◆ **THE TASK**: Please restate, word for word, the lines below that begin at the one with "The width and height of the screenshot is (392, 950)." and end at the one with "Click Get Sample". Leave out all other lines.

◆ **DATA SHOWN**:
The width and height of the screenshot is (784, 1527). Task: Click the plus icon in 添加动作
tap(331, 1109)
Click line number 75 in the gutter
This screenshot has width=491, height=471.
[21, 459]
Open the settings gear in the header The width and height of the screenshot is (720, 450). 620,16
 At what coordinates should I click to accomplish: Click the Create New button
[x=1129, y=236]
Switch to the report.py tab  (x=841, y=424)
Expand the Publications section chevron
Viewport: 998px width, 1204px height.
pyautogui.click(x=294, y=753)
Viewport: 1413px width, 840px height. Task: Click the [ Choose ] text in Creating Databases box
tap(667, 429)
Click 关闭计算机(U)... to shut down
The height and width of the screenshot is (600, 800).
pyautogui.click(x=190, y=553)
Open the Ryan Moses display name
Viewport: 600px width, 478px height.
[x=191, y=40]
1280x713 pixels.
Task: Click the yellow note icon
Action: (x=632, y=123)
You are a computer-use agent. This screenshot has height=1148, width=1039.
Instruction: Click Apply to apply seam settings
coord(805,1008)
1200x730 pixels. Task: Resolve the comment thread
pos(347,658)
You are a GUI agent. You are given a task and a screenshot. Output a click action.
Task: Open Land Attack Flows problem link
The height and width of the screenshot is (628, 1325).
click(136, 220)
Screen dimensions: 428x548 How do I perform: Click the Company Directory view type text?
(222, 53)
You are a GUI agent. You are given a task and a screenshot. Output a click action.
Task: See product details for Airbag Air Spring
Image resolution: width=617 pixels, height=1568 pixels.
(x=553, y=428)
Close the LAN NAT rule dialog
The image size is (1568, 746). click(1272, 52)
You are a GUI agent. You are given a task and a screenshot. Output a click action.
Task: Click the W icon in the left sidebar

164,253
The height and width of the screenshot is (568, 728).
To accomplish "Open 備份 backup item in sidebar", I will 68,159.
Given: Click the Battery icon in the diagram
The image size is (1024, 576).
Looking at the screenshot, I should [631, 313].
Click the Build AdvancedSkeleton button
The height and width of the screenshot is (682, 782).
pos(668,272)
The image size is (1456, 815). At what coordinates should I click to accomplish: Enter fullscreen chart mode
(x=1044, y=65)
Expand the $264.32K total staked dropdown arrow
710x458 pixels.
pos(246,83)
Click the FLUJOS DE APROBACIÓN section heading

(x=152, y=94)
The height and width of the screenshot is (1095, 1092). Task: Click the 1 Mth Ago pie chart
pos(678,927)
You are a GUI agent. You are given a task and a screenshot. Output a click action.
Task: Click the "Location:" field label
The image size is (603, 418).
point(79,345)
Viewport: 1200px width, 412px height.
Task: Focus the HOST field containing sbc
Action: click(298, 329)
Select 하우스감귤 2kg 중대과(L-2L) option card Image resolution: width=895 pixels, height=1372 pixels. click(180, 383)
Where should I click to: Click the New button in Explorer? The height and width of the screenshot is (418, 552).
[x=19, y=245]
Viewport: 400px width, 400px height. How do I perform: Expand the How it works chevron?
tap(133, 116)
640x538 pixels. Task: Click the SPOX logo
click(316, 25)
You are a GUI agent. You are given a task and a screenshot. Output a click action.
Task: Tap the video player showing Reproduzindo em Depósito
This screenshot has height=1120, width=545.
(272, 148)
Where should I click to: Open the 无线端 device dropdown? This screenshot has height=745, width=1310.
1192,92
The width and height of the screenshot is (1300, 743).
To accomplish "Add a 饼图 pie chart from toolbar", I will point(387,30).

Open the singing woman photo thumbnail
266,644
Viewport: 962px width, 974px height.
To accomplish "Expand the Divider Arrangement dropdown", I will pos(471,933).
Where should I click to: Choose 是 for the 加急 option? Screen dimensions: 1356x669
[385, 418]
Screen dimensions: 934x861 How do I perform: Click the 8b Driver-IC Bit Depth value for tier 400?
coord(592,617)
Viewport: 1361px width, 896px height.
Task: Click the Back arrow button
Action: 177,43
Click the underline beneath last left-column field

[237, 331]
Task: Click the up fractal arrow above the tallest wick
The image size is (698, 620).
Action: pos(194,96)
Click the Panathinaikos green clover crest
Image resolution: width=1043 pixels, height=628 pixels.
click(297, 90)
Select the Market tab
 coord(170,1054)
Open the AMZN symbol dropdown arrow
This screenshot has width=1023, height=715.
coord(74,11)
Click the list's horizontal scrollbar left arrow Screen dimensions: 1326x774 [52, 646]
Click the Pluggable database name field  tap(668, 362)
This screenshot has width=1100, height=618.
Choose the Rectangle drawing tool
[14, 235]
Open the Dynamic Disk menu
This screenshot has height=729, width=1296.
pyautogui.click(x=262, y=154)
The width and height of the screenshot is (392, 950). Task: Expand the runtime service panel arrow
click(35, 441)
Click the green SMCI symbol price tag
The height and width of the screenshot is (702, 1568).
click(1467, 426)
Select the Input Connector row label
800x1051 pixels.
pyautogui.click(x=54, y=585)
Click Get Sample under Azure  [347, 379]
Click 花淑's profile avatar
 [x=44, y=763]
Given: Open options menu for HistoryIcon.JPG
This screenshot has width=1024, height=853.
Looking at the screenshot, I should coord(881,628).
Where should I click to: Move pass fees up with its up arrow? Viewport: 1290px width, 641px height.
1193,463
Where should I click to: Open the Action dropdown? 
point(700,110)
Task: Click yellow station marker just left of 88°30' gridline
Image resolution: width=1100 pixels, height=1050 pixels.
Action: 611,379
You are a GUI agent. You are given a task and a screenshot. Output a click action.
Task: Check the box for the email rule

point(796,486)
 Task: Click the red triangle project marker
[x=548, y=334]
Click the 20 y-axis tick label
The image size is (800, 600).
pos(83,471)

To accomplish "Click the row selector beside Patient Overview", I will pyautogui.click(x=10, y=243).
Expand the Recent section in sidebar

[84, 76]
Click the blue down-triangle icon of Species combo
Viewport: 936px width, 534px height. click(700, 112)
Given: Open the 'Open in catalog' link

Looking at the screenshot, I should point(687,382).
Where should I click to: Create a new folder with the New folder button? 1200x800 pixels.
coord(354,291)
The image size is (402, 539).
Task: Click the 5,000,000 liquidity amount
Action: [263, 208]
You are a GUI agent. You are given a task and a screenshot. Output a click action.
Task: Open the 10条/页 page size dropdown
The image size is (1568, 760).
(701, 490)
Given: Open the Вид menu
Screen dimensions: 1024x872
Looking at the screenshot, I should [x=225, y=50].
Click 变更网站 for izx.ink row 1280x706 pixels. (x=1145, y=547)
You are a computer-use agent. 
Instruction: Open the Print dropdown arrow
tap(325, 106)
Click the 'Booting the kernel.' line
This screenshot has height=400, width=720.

◆ **ANSWER SPACE**:
The width and height of the screenshot is (392, 950). Task: Expand the runtime service panel arrow
click(35, 441)
Click the green SMCI symbol price tag
The height and width of the screenshot is (702, 1568).
click(1467, 426)
Select the Input Connector row label
800x1051 pixels.
pyautogui.click(x=54, y=585)
Click Get Sample under Azure  [347, 379]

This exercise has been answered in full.